The above functions, if implemented in the form of software functional units and sold or used as a separate product, may be stored in a computer-readable storage medium. Based on such understanding, the technical solution of the present invention may be embodied in the form of a software product, which is stored in a storage medium and includes instructions for causing a computer device (which may be a personal computer, a server, or a network device) to execute all or part of the steps of the method according to the embodiments of the present invention. And the aforementioned storage medium includes: a U-disk, a removable hard disk, a Read-Only Memory (ROM), a Random Access Memory (RAM), a magnetic disk or an optical disk, and other various media capable of storing program codes.
Example 2
The present embodiments provide an electronic device comprising one or more processors, memory, and one or more programs stored in the memory, the one or more programs including instructions for performing the lung nodule classification method incorporating deep learning and imagery features as described in your 1.

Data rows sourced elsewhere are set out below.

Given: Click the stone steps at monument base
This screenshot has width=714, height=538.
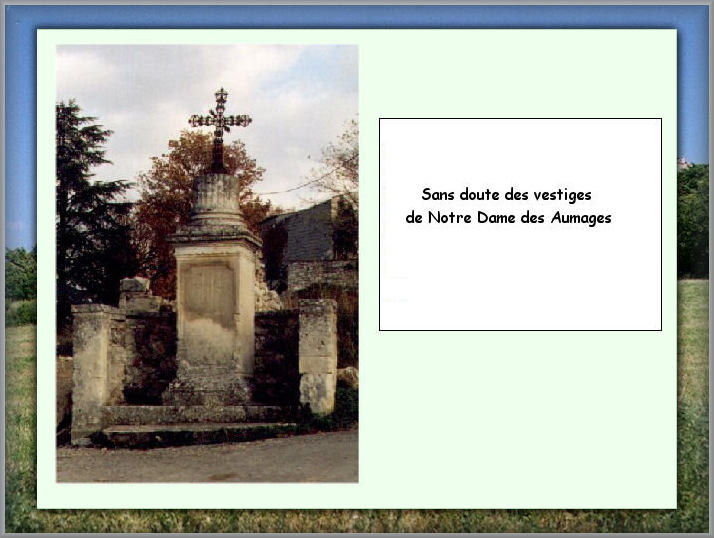Looking at the screenshot, I should tap(190, 423).
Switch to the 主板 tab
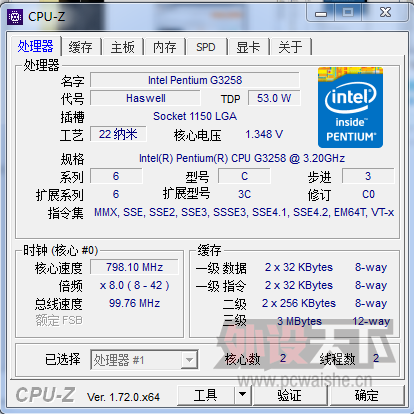The width and height of the screenshot is (414, 414). tap(123, 47)
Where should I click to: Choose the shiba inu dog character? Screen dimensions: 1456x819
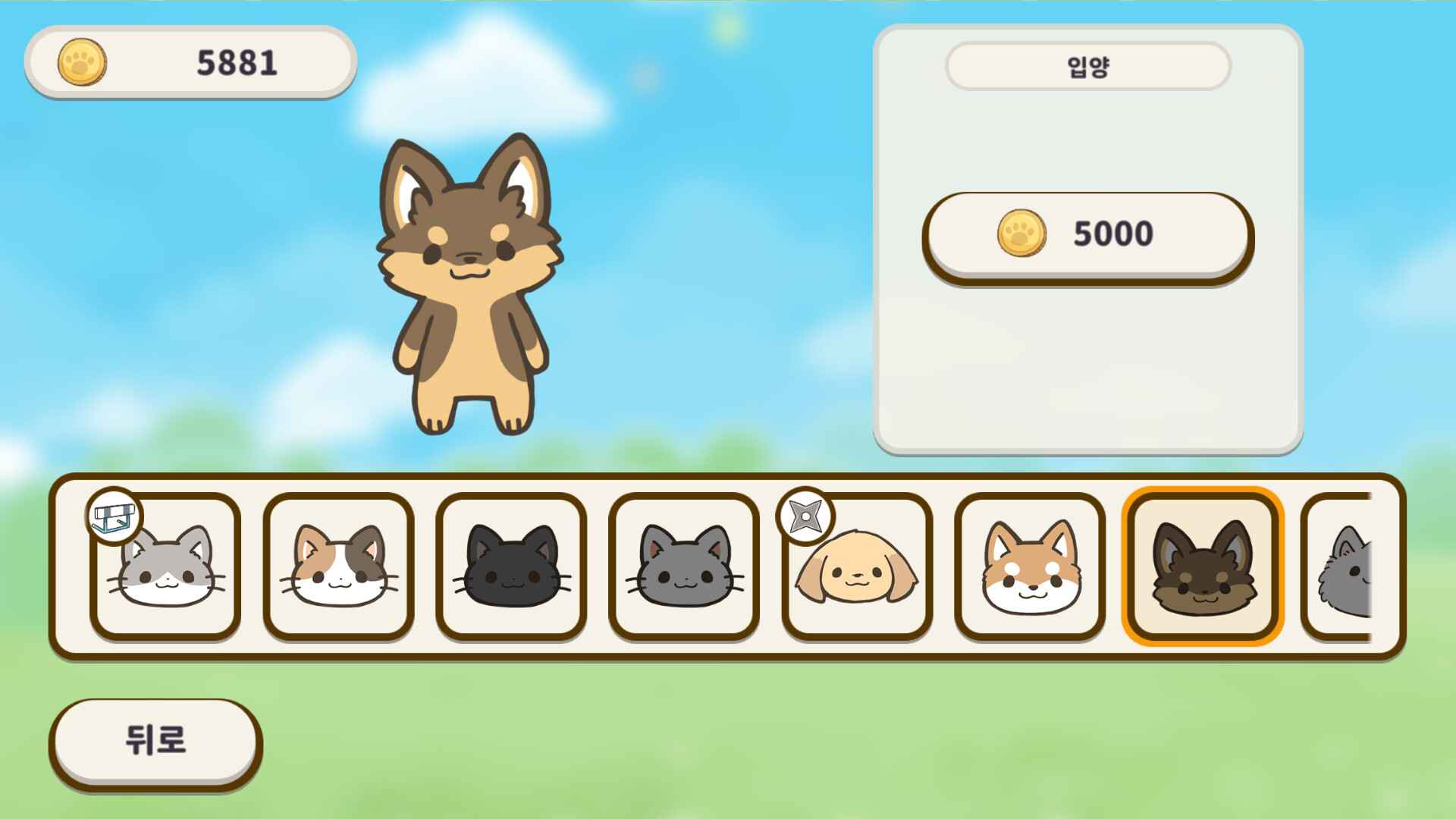[1030, 566]
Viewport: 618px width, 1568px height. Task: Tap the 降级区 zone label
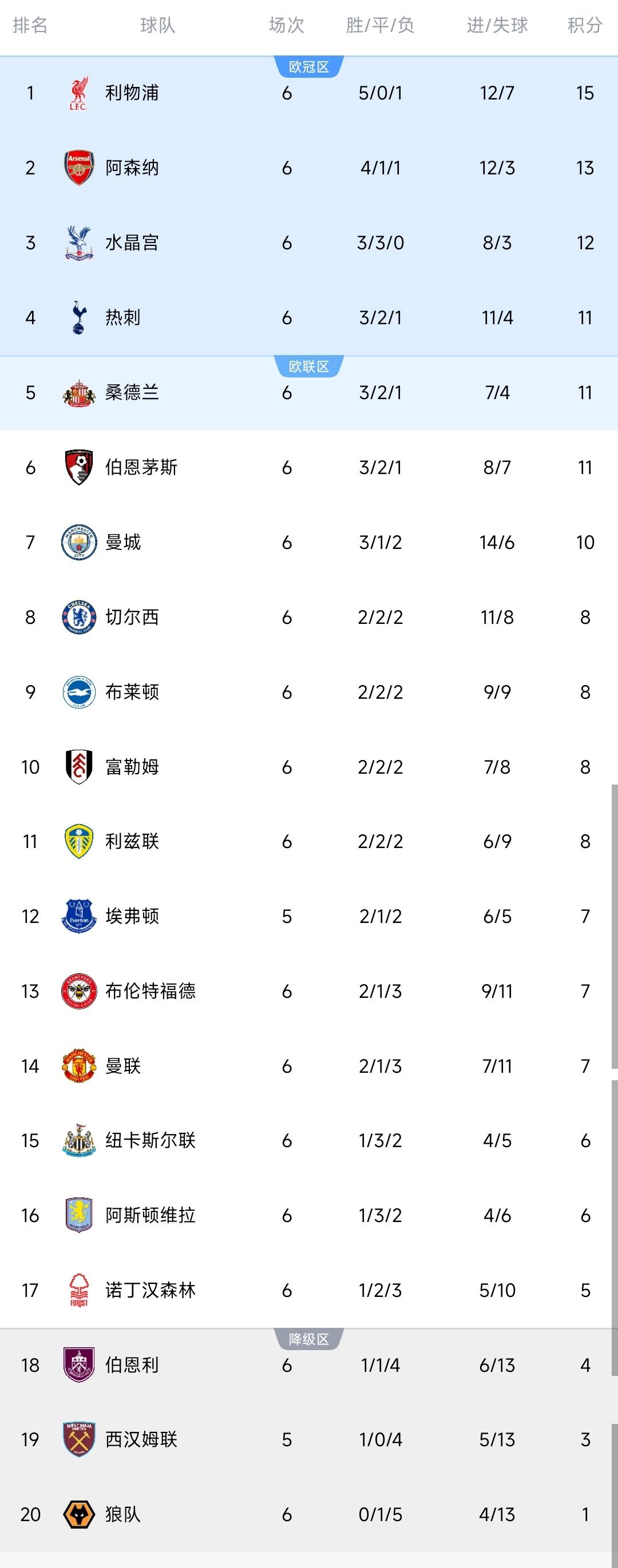click(x=308, y=1339)
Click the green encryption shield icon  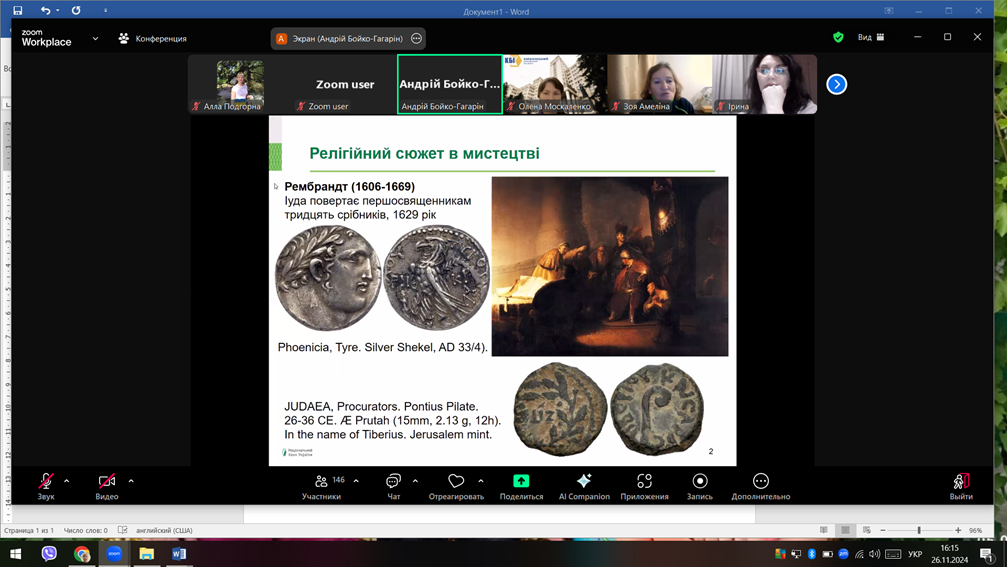click(838, 38)
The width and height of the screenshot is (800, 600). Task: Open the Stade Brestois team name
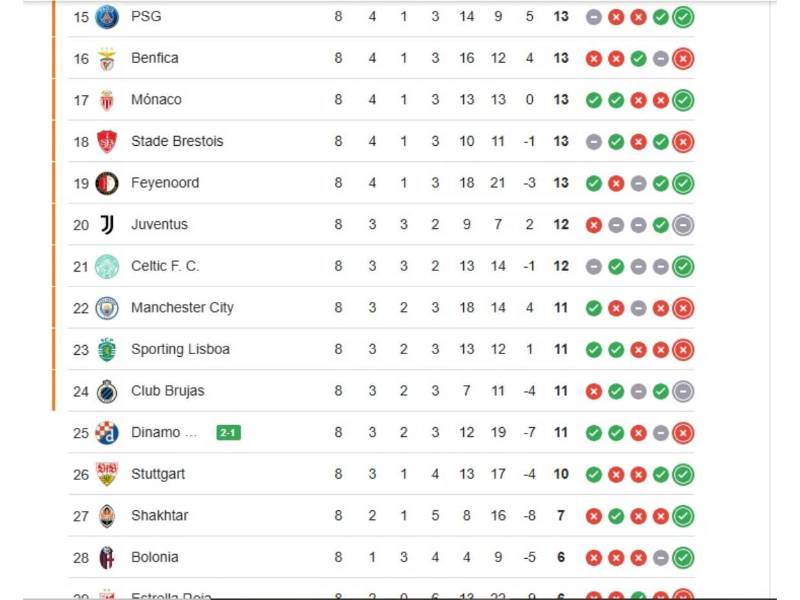click(177, 141)
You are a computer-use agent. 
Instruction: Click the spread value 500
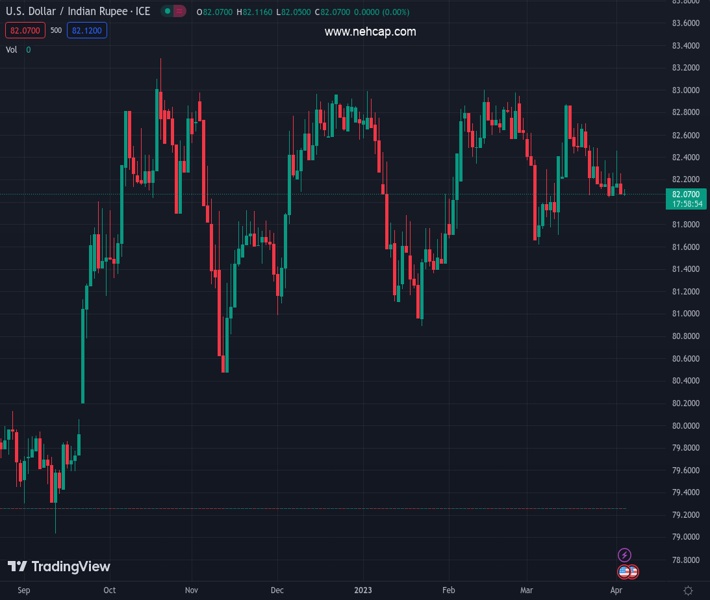pos(56,30)

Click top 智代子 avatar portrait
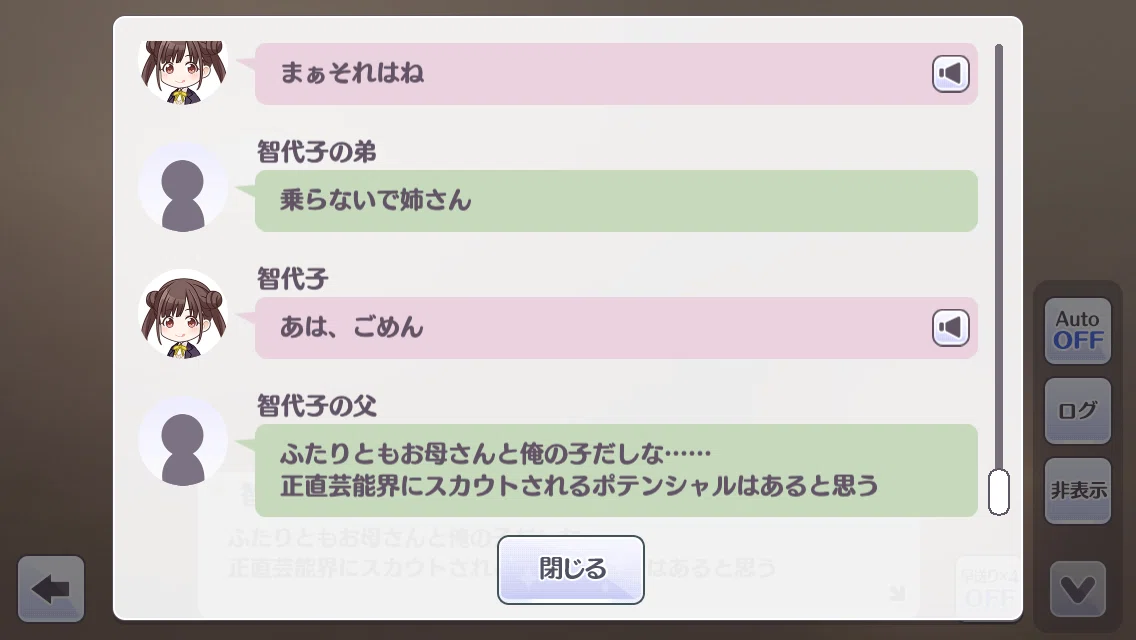[183, 72]
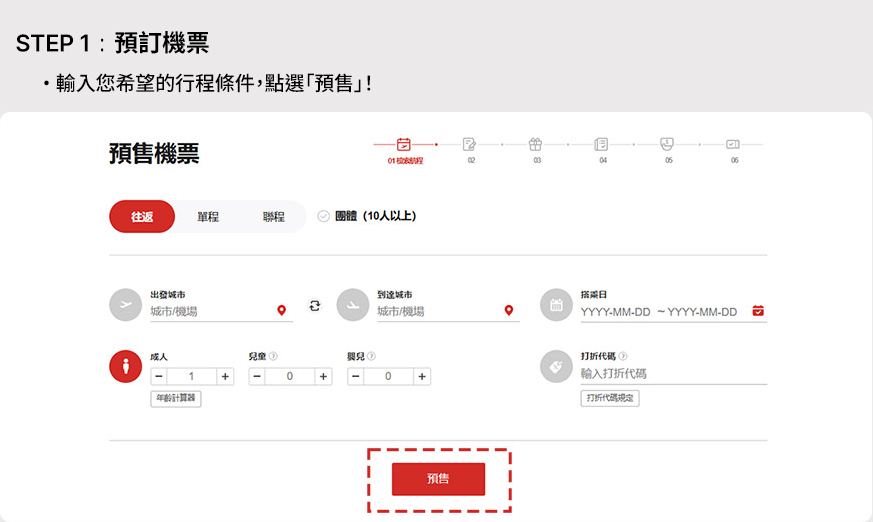Decrease child count with minus button
Image resolution: width=873 pixels, height=522 pixels.
pos(257,377)
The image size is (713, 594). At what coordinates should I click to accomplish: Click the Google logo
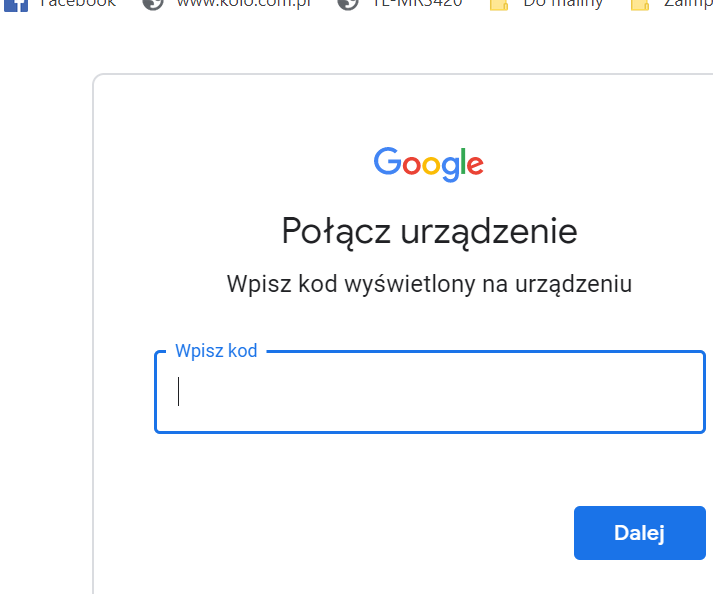[x=428, y=164]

The foregoing detailed description of the preferred embodiments of the invention has been presented. It should be understood that numerous modifications and variations could be devised by those skilled in the art in light of the present teachings without departing from the inventive concepts. Therefore, the technical solutions available to those skilled in the art through logic analysis, reasoning and limited experiments based on the prior art according to the concept of the present invention should be within the scope of protection defined by the claims.